Problem - Copy out all lines from the material that contain the string "height".

Source material -
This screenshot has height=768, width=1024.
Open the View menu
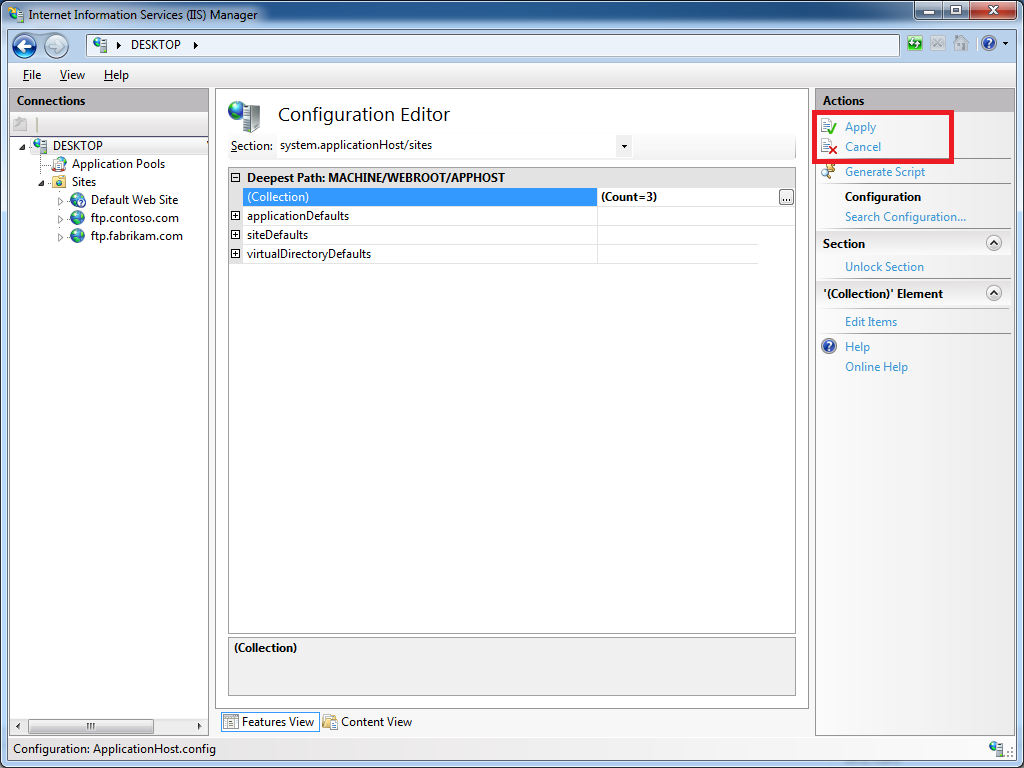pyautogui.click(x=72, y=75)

--

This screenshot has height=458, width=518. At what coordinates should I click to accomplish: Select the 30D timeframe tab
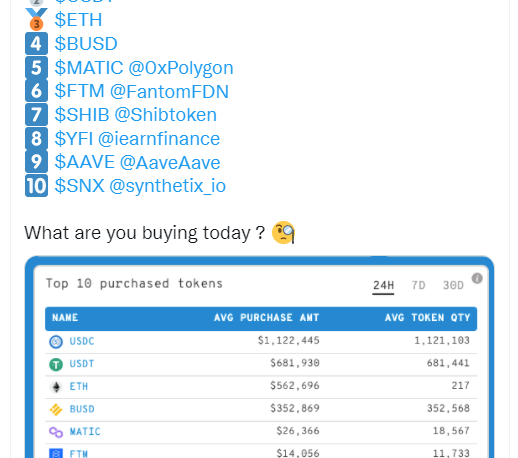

--

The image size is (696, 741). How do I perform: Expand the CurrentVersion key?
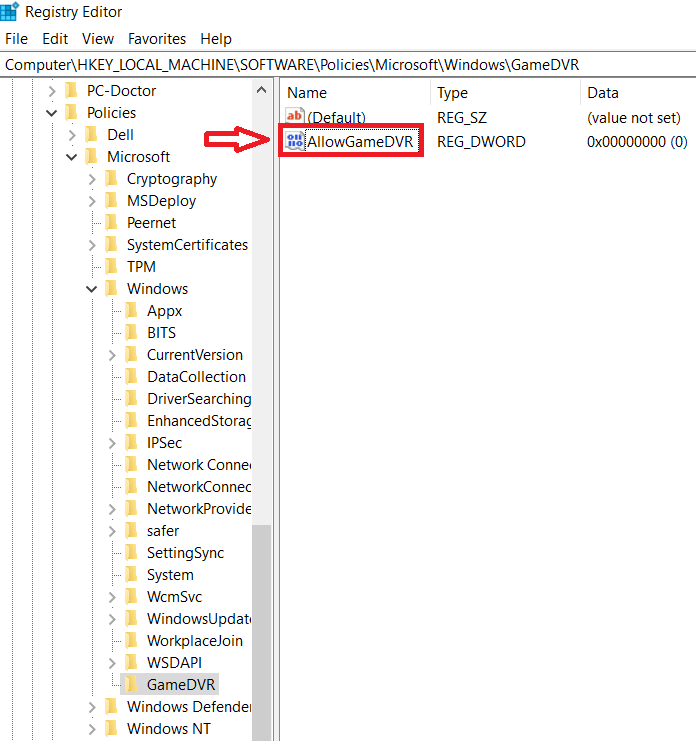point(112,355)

The answer -
This screenshot has height=768, width=1024.
This screenshot has height=458, width=518. At what coordinates should I click to accomplish: Select the 30D timeframe tab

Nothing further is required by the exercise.